> PROBLEM:
Write down every entry once more, exactly as it reads.

> Stored items:
☆ ☆ ☆ ☆ ☆ ☆ ☆
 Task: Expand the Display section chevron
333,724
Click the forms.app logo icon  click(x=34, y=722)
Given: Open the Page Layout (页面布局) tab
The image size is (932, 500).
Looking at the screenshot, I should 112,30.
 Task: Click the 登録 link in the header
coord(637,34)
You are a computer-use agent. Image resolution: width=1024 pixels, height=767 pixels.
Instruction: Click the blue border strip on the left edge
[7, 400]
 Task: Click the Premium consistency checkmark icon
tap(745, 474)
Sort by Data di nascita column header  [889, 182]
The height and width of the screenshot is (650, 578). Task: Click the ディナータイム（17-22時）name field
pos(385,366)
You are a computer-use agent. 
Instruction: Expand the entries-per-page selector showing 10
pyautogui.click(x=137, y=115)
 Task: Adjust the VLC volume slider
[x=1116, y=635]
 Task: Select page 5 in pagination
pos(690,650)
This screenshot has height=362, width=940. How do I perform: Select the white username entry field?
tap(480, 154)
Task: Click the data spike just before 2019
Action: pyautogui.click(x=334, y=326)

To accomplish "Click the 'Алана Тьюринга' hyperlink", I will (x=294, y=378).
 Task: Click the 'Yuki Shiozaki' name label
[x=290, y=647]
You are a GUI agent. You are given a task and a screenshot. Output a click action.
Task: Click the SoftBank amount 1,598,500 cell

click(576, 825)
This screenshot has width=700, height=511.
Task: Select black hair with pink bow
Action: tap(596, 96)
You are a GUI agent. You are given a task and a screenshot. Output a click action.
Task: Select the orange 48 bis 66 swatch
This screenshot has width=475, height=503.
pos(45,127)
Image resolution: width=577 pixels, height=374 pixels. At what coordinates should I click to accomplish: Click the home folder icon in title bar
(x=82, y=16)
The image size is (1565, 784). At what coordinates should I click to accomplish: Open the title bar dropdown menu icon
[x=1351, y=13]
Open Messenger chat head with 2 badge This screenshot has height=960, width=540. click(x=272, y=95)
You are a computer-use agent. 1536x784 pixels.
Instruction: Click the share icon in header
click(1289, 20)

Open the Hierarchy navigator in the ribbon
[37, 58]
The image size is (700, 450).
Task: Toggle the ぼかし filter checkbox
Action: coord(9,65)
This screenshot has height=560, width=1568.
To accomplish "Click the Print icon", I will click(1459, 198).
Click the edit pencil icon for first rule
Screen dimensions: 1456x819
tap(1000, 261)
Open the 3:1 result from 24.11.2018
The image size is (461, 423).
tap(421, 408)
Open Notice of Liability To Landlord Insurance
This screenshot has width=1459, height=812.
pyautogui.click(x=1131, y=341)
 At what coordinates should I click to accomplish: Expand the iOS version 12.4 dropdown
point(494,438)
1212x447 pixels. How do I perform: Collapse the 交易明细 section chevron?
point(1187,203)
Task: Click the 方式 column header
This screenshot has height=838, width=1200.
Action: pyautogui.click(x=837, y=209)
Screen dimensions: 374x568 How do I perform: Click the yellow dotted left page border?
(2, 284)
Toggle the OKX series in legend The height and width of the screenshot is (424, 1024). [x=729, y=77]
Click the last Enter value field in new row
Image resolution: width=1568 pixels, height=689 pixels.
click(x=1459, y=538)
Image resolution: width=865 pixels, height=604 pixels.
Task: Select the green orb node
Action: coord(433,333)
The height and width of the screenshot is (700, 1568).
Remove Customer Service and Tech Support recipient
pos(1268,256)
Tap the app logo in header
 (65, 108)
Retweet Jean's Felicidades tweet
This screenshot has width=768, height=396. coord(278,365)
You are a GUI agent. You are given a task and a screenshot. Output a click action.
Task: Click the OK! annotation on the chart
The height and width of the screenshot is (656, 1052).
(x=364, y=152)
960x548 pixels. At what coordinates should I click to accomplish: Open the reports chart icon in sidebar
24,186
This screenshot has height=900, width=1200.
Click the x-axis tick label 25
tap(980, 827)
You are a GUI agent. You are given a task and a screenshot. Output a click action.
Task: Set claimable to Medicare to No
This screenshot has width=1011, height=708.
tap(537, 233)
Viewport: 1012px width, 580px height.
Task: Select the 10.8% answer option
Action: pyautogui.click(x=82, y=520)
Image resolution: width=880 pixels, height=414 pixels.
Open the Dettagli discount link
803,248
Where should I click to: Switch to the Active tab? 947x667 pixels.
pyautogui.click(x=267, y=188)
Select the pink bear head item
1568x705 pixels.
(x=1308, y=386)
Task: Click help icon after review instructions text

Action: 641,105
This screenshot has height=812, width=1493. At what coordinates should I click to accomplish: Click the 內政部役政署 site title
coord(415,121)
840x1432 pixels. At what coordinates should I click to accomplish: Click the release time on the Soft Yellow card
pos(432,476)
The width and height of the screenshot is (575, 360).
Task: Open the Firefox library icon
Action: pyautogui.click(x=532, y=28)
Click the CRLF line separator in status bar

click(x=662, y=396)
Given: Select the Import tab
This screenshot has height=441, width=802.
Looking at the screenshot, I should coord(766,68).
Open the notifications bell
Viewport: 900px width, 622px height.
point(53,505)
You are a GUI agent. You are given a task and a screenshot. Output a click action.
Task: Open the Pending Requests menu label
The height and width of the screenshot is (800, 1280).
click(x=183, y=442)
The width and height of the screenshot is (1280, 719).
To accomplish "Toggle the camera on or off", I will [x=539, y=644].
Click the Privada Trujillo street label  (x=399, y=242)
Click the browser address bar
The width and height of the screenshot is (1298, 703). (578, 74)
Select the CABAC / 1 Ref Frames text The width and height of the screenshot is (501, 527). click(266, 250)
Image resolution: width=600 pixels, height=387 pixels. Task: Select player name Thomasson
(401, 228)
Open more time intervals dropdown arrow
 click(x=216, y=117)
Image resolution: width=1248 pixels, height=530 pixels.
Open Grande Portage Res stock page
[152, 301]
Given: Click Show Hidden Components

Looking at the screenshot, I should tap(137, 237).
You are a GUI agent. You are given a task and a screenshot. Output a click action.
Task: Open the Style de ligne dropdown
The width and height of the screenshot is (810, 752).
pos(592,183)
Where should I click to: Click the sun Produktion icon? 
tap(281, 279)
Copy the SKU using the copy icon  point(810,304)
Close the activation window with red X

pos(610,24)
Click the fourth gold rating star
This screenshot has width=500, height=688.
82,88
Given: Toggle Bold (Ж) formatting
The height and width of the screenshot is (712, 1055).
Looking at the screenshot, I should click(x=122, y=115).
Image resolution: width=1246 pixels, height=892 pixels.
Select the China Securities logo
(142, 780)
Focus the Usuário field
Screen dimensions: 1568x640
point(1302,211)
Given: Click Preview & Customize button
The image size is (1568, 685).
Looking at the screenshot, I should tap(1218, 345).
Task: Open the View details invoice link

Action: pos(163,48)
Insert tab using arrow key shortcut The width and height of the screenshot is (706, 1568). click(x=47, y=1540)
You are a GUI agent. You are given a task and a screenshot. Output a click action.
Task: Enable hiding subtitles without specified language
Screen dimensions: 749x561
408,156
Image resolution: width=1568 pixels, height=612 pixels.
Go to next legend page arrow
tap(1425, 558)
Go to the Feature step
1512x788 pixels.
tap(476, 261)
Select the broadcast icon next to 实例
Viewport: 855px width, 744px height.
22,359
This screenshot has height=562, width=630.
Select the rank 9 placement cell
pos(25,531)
☆ ☆ ☆ ☆ ☆ ☆ ☆
> WRITTEN SOLUTION:
 Task: Expand the Display section chevron
333,724
Click the forms.app logo icon  click(x=34, y=722)
Given: Open the Page Layout (页面布局) tab
The image size is (932, 500).
Looking at the screenshot, I should 112,30.
 Task: Click the 登録 link in the header
coord(637,34)
You are a computer-use agent. Image resolution: width=1024 pixels, height=767 pixels.
Instruction: Click the blue border strip on the left edge
[7, 400]
 Task: Click the Premium consistency checkmark icon
tap(745, 474)
Sort by Data di nascita column header  [889, 182]
The height and width of the screenshot is (650, 578). Task: Click the ディナータイム（17-22時）name field
pos(385,366)
You are a computer-use agent. 
Instruction: Expand the entries-per-page selector showing 10
pyautogui.click(x=137, y=115)
 Task: Adjust the VLC volume slider
[x=1116, y=635]
 Task: Select page 5 in pagination
pos(690,650)
This screenshot has height=362, width=940. How do I perform: Select the white username entry field?
tap(480, 154)
Task: Click the data spike just before 2019
Action: pyautogui.click(x=334, y=326)

To accomplish "Click the 'Алана Тьюринга' hyperlink", I will (x=294, y=378).
 Task: Click the 'Yuki Shiozaki' name label
[x=290, y=647]
You are a GUI agent. You are given a task and a screenshot. Output a click action.
Task: Click the SoftBank amount 1,598,500 cell

click(576, 825)
This screenshot has width=700, height=511.
Task: Select black hair with pink bow
Action: tap(596, 96)
You are a GUI agent. You are given a task and a screenshot. Output a click action.
Task: Select the orange 48 bis 66 swatch
This screenshot has width=475, height=503.
pos(45,127)
Image resolution: width=577 pixels, height=374 pixels. At what coordinates should I click to accomplish: Click the home folder icon in title bar
(x=82, y=16)
The image size is (1565, 784). At what coordinates should I click to accomplish: Open the title bar dropdown menu icon
[x=1351, y=13]
Open Messenger chat head with 2 badge This screenshot has height=960, width=540. click(x=272, y=95)
You are a computer-use agent. 1536x784 pixels.
Instruction: Click the share icon in header
click(1289, 20)

Open the Hierarchy navigator in the ribbon
[37, 58]
The image size is (700, 450).
Task: Toggle the ぼかし filter checkbox
Action: coord(9,65)
This screenshot has height=560, width=1568.
To accomplish "Click the Print icon", I will click(1459, 198).
Click the edit pencil icon for first rule
Screen dimensions: 1456x819
tap(1000, 261)
Open the 3:1 result from 24.11.2018
The image size is (461, 423).
tap(421, 408)
Open Notice of Liability To Landlord Insurance
This screenshot has width=1459, height=812.
pyautogui.click(x=1131, y=341)
 At what coordinates should I click to accomplish: Expand the iOS version 12.4 dropdown
point(494,438)
1212x447 pixels. How do I perform: Collapse the 交易明细 section chevron?
point(1187,203)
Task: Click the 方式 column header
This screenshot has height=838, width=1200.
Action: pyautogui.click(x=837, y=209)
Screen dimensions: 374x568 How do I perform: Click the yellow dotted left page border?
(2, 284)
Toggle the OKX series in legend The height and width of the screenshot is (424, 1024). [x=729, y=77]
Click the last Enter value field in new row
Image resolution: width=1568 pixels, height=689 pixels.
click(x=1459, y=538)
Image resolution: width=865 pixels, height=604 pixels.
Task: Select the green orb node
Action: coord(433,333)
The height and width of the screenshot is (700, 1568).
Remove Customer Service and Tech Support recipient
pos(1268,256)
Tap the app logo in header
 (65, 108)
Retweet Jean's Felicidades tweet
This screenshot has width=768, height=396. coord(278,365)
You are a GUI agent. You are given a task and a screenshot. Output a click action.
Task: Click the OK! annotation on the chart
The height and width of the screenshot is (656, 1052).
(x=364, y=152)
960x548 pixels. At what coordinates should I click to accomplish: Open the reports chart icon in sidebar
24,186
This screenshot has height=900, width=1200.
Click the x-axis tick label 25
tap(980, 827)
You are a GUI agent. You are given a task and a screenshot. Output a click action.
Task: Set claimable to Medicare to No
This screenshot has width=1011, height=708.
tap(537, 233)
Viewport: 1012px width, 580px height.
Task: Select the 10.8% answer option
Action: pyautogui.click(x=82, y=520)
Image resolution: width=880 pixels, height=414 pixels.
Open the Dettagli discount link
803,248
Where should I click to: Switch to the Active tab? 947x667 pixels.
pyautogui.click(x=267, y=188)
Select the pink bear head item
1568x705 pixels.
(x=1308, y=386)
Task: Click help icon after review instructions text

Action: 641,105
This screenshot has height=812, width=1493. At what coordinates should I click to accomplish: Click the 內政部役政署 site title
coord(415,121)
840x1432 pixels. At what coordinates should I click to accomplish: Click the release time on the Soft Yellow card
pos(432,476)
The width and height of the screenshot is (575, 360).
Task: Open the Firefox library icon
Action: pyautogui.click(x=532, y=28)
Click the CRLF line separator in status bar

click(x=662, y=396)
Given: Select the Import tab
This screenshot has height=441, width=802.
Looking at the screenshot, I should coord(766,68).
Open the notifications bell
Viewport: 900px width, 622px height.
point(53,505)
You are a GUI agent. You are given a task and a screenshot. Output a click action.
Task: Open the Pending Requests menu label
The height and width of the screenshot is (800, 1280).
click(x=183, y=442)
The width and height of the screenshot is (1280, 719).
To accomplish "Toggle the camera on or off", I will [x=539, y=644].
Click the Privada Trujillo street label  (x=399, y=242)
Click the browser address bar
The width and height of the screenshot is (1298, 703). (578, 74)
Select the CABAC / 1 Ref Frames text The width and height of the screenshot is (501, 527). click(266, 250)
Image resolution: width=600 pixels, height=387 pixels. Task: Select player name Thomasson
(401, 228)
Open more time intervals dropdown arrow
 click(x=216, y=117)
Image resolution: width=1248 pixels, height=530 pixels.
Open Grande Portage Res stock page
[152, 301]
Given: Click Show Hidden Components

Looking at the screenshot, I should tap(137, 237).
You are a GUI agent. You are given a task and a screenshot. Output a click action.
Task: Open the Style de ligne dropdown
The width and height of the screenshot is (810, 752).
pos(592,183)
Where should I click to: Click the sun Produktion icon? 
tap(281, 279)
Copy the SKU using the copy icon  point(810,304)
Close the activation window with red X

pos(610,24)
Click the fourth gold rating star
This screenshot has width=500, height=688.
82,88
Given: Toggle Bold (Ж) formatting
The height and width of the screenshot is (712, 1055).
Looking at the screenshot, I should click(x=122, y=115).
Image resolution: width=1246 pixels, height=892 pixels.
Select the China Securities logo
(142, 780)
Focus the Usuário field
Screen dimensions: 1568x640
point(1302,211)
Given: Click Preview & Customize button
The image size is (1568, 685).
Looking at the screenshot, I should tap(1218, 345).
Task: Open the View details invoice link

Action: pos(163,48)
Insert tab using arrow key shortcut The width and height of the screenshot is (706, 1568). click(x=47, y=1540)
You are a GUI agent. You are given a task and a screenshot. Output a click action.
Task: Enable hiding subtitles without specified language
Screen dimensions: 749x561
408,156
Image resolution: width=1568 pixels, height=612 pixels.
Go to next legend page arrow
tap(1425, 558)
Go to the Feature step
1512x788 pixels.
tap(476, 261)
Select the broadcast icon next to 实例
Viewport: 855px width, 744px height.
22,359
This screenshot has height=562, width=630.
Select the rank 9 placement cell
pos(25,531)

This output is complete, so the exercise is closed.